設問:
a – 看護師についての本文を読み、次の問いに答えよ。
(i) 病棟看護師の最初の1年は、どのようなものだとされているか。
(ii) 看護師らしい物の見方とは何か。
(iii) 看護師は何を通して患者さんの全身状態を把握するか。
b – 看護師についての本文のうち、「病棟側も(場合によっては、患」から「し、小さな異常を見つけます。」までを、両端の語句も含めて一字も変えずに書き出せ。

本文:
--

看護師になろうかなと思った時、自分の適性が心配になることでしょう。
しかし看護師に向いていない性格はありませんし、どんなベテランも最初は不安からスタートしたのです。
看護師の仕事はプレッシャーがとても強いものです。
ですがプレッシャーに耐え、仕事を繰り返していくのが大事なんです。
看護師は、なってから育っていく仕事
看護師が特殊な職業だなあと思うのは、仕事に就いてからが本番だということです。
他の仕事もそうでしょうが、看護師はいろいろな業務経験を積むことによって、一人前になっていきます。
病棟看護師でいえば、最初の1年は学生に毛が生えたようなものです。
病棟側も(場合によっては、患者さんも?(笑))、けっして大きな期待はしていません。
大事なのは看護師であることに慣れること、そして看護師らしい物の見方を身につけることです。
看護師らしい物の見方とは、患者さんを正確に観察できることです。
アセスメントといいますが、看護師は患者さんと話して顔色を見ることを通して、その人の全身状態を把握し、小さな異常を見つけます。

--

[保存データ]
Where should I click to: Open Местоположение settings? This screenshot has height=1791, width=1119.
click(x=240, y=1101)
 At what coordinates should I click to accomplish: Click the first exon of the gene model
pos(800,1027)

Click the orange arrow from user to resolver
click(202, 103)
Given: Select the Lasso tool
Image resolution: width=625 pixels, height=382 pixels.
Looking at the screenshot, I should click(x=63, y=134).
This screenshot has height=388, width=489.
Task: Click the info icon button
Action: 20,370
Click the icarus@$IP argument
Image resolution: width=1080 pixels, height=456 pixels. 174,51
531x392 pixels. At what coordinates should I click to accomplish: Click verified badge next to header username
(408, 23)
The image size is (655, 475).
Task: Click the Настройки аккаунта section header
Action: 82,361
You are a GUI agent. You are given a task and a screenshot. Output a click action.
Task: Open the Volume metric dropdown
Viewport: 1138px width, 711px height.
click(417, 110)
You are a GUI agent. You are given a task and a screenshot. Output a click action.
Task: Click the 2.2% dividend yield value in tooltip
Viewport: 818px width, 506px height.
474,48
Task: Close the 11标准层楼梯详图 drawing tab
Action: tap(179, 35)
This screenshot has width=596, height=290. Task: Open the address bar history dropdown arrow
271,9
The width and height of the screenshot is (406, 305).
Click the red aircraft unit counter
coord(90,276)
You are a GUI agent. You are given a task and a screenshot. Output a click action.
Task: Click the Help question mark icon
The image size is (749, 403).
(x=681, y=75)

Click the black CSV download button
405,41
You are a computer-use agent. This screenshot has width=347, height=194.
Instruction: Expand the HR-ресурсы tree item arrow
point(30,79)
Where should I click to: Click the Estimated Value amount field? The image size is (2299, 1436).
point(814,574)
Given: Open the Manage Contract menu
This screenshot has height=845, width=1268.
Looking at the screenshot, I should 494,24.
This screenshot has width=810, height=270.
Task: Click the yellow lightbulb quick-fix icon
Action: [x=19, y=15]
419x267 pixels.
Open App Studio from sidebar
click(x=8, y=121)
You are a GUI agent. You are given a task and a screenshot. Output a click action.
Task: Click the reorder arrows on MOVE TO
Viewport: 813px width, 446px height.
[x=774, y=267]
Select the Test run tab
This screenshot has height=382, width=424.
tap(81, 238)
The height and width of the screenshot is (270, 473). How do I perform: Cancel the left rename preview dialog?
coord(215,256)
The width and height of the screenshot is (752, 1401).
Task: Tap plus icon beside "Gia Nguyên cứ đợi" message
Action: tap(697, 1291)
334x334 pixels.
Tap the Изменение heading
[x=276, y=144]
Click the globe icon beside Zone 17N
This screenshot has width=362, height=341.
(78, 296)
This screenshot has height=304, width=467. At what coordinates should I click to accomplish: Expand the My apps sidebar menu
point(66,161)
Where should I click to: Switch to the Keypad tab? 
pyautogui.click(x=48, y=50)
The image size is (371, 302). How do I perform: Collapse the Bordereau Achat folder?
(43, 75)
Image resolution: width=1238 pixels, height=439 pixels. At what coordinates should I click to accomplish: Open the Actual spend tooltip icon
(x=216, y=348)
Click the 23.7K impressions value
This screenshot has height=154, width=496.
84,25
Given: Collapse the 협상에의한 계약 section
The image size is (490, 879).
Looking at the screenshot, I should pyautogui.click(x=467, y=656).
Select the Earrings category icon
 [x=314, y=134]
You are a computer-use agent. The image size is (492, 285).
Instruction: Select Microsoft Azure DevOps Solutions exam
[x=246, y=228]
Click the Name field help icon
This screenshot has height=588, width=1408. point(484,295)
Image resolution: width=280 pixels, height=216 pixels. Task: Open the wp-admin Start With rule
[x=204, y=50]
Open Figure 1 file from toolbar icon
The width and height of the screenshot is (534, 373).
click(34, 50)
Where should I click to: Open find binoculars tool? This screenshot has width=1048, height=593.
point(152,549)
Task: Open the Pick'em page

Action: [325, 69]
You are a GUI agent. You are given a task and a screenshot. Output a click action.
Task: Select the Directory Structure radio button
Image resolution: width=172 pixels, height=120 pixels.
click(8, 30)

--

解答:
a –
(i) 学生に毛が生えたようなもの
(ii) 患者さんを正確に観察できること
(iii) 患者さんと話して顔色を見ること

b –
病棟側も(場合によっては、患者さんも?(笑))、けっして大きな期待はしていません。
大事なのは看護師であることに慣れること、そして看護師らしい物の見方を身につけることです。
看護師らしい物の見方とは、患者さんを正確に観察できることです。
アセスメントといいますが、看護師は患者さんと話して顔色を見ることを通して、その人の全身状態を把握し、小さな異常を見つけます。